Davantage de propriétaires
Même si elle s’en inquiète, l’Allemagne n’a pas encore été affectée par les nuages qui obscurcissent le ciel du libre-échange. Ni le Brexit ni l’élection de Donald Trump n’ont pour l’instant pénalisé les carnets de commandes du made in Germany. Et le « dieselgate » n’a eu que peu de répercussions sur l’industrie automobile, si cruciale outre-Rhin. En 2016, Volkswagen a enregistré une progression de ses ventes de 3,8 %, à 10,3 millions de véhicules livrés, et Mercedes a pour la première fois vendu plus de 2 millions de véhicules dans le monde, après une progression de plus de 11 % par rapport à l’année précédente.
Sur le plan intérieur, l’activité a notamment été stimulée par un marché immobilier en plein essor. Deux éléments y concourent : l’arrivée des réfugiés (260 000 en 2016 après 890 000 en 2015) et l’urbanisation croissante de l’Allemagne, qui voit ses villages se dépeupler et ses métropoles se densifier rapidement. Le secteur de la construction, fort d’un carnet de commandes au plus haut depuis 1995, attend pour 2017 une progression de son chiffre d’affaires de 5 %, à 112,2 milliards d’euros.
Si les Allemands sont plus nombreux qu’avant à acheter leur logement, cela tient aussi à l’évolution de leur pouvoir d’achat. La consommation intérieure a été un important relais pour la croissance allemande en 2016. L’introduction du salaire minimum, début 2015, n’a pas affecté la création d’emplois.
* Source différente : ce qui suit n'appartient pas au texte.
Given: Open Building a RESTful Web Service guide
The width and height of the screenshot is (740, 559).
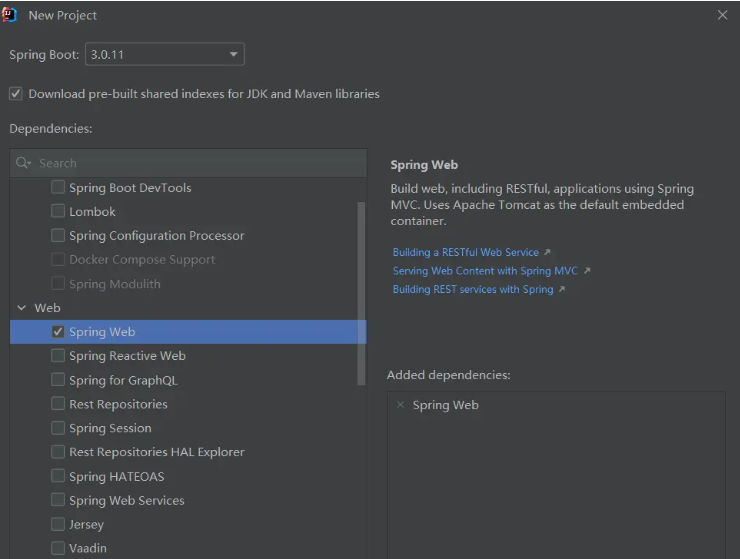Looking at the screenshot, I should pos(465,253).
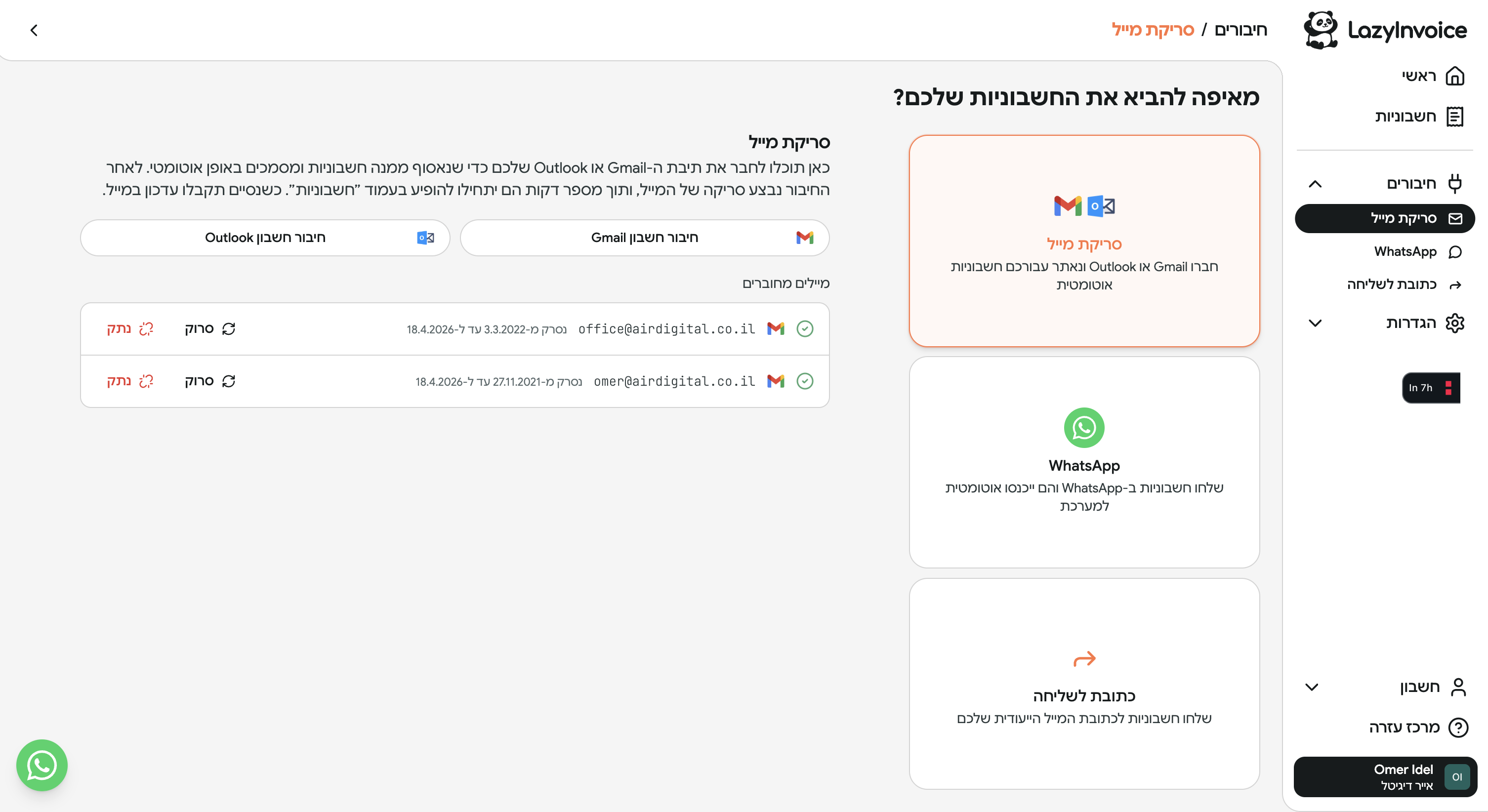The width and height of the screenshot is (1488, 812).
Task: Go to the חשבוניות invoices page
Action: pyautogui.click(x=1419, y=116)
Le chômage évolue actuellement à son plus faible niveau depuis la réunification et la population active ayant un emploi a franchi un nouveau record, à 43,7 millions. En 2017, la Fédération des industriels allemands (BDI) table sur la création de 500 000 emplois.
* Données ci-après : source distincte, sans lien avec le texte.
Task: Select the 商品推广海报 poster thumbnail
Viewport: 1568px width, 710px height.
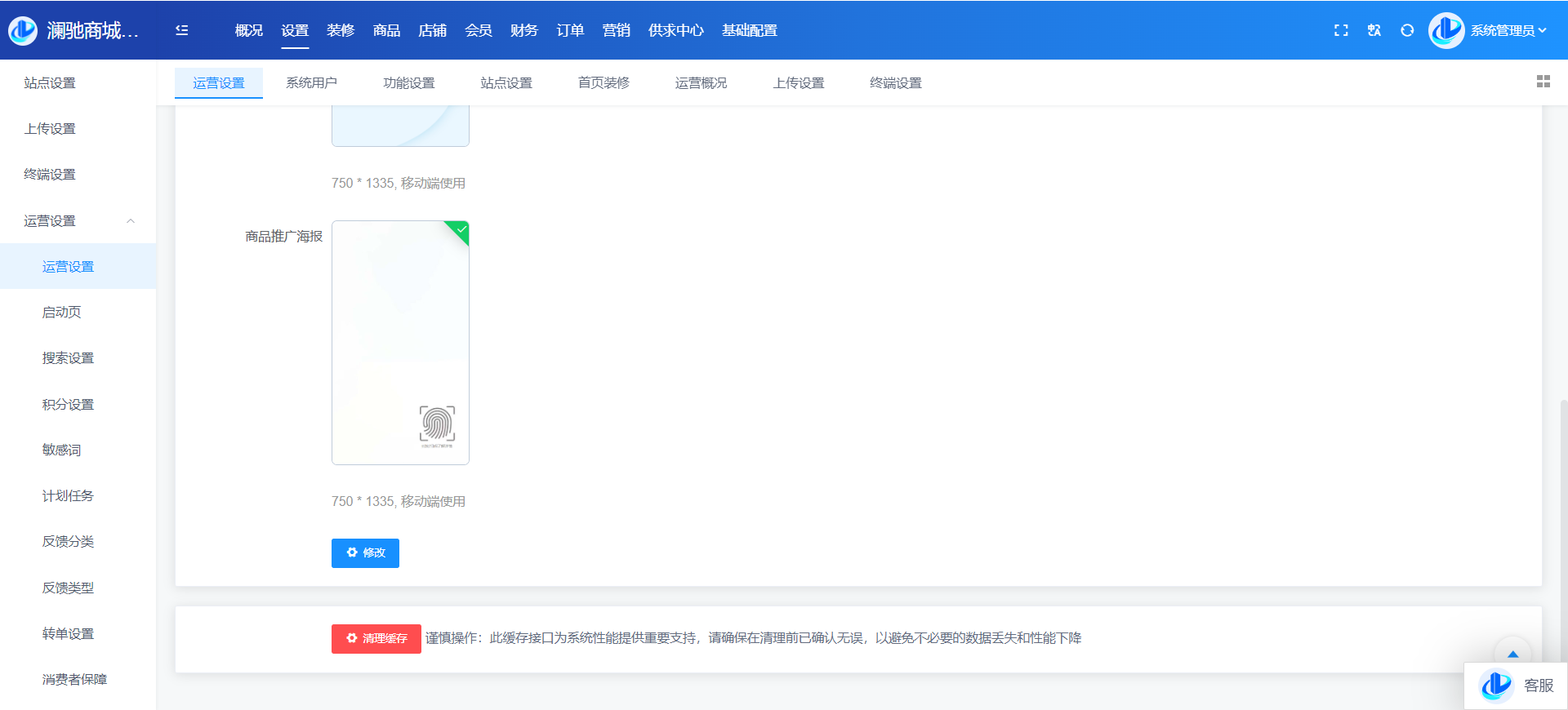Action: [x=400, y=343]
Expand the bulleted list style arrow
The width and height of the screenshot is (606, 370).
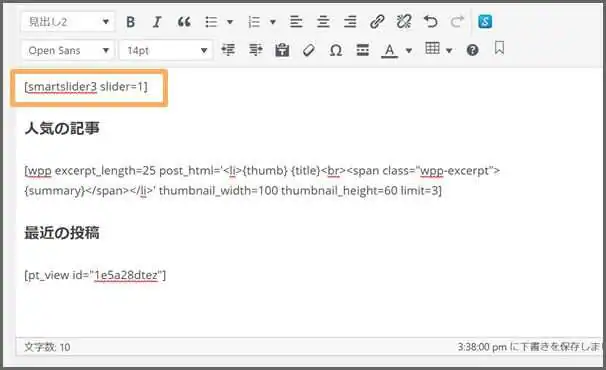click(x=230, y=22)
Confortables augmentations de salaires
Surtout, les salariés ont vu leur rémunération augmenter. Corollaire du chômage faible, les syndicats ont pu négocier de confortables augmentations des salaires. Avec une hausse nette de 1,9 % (après déduction de l’inflation) l’an dernier, les salariés bénéficient d’une augmentation qui dépasse celle de la productivité (+ 1 %). Même les travailleurs non couverts par une convention collective ont vu leur rémunération augmenter de 2,3 %, a calculé l’Institut WSI de la Hans-Böckler-Stiftung, proche des syndicats. Cette évolution n’est pas sans inquiéter le patronat, qui voit se réduire ses capacités d’investissement.
Conséquence de la bonne santé de l’économie : les caisses sont pleines. Comment utiliser cet argent ? La question divise fortement les partis en cette année électorale, et la tentation est grande de satisfaire les groupes d’électeurs les plus influents, comme les retraités. Ceux-ci se montrent très soucieux du respect de l’équilibre budgétaire et de la réduction de la dette.
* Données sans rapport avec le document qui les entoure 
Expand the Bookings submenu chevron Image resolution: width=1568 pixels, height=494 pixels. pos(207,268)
Or, préviennent plusieurs experts, une Allemagne vieillissante et satisfaite d’elle-même prend le risque de ne pas investir suffisamment dans l’avenir ou de ne pas effectuer les réformes nécessaires. Certains éléments ont en effet de quoi inquiéter les jeunes générations : à cause du niveau trop faible d’investissement des communes, les routes et les écoles sont en très mauvais état. Selon l’enquête PISA, l’Allemagne a vu ses performances scolaires baisser en 2015, alors qu’elle était en progression jusqu’en 2012.
Une enquête de l’Institut ZEW parue début janvier relève une perte de compétitivité de l’Allemagne en Europe. Et dans son analyse sur l’Allemagne, l’OCDE dresse elle aussi un diagnostic sévère : malgré sa bonne santé économique, le pays n’a pas effectué les réformes nécessaires, notamment fiscales, et le pays est très en retard sur l’Internet à très haut débit. Pour Patrick Artus, de Natixis, l’Allemagne a « mangé » ses progrès de la période Schröder.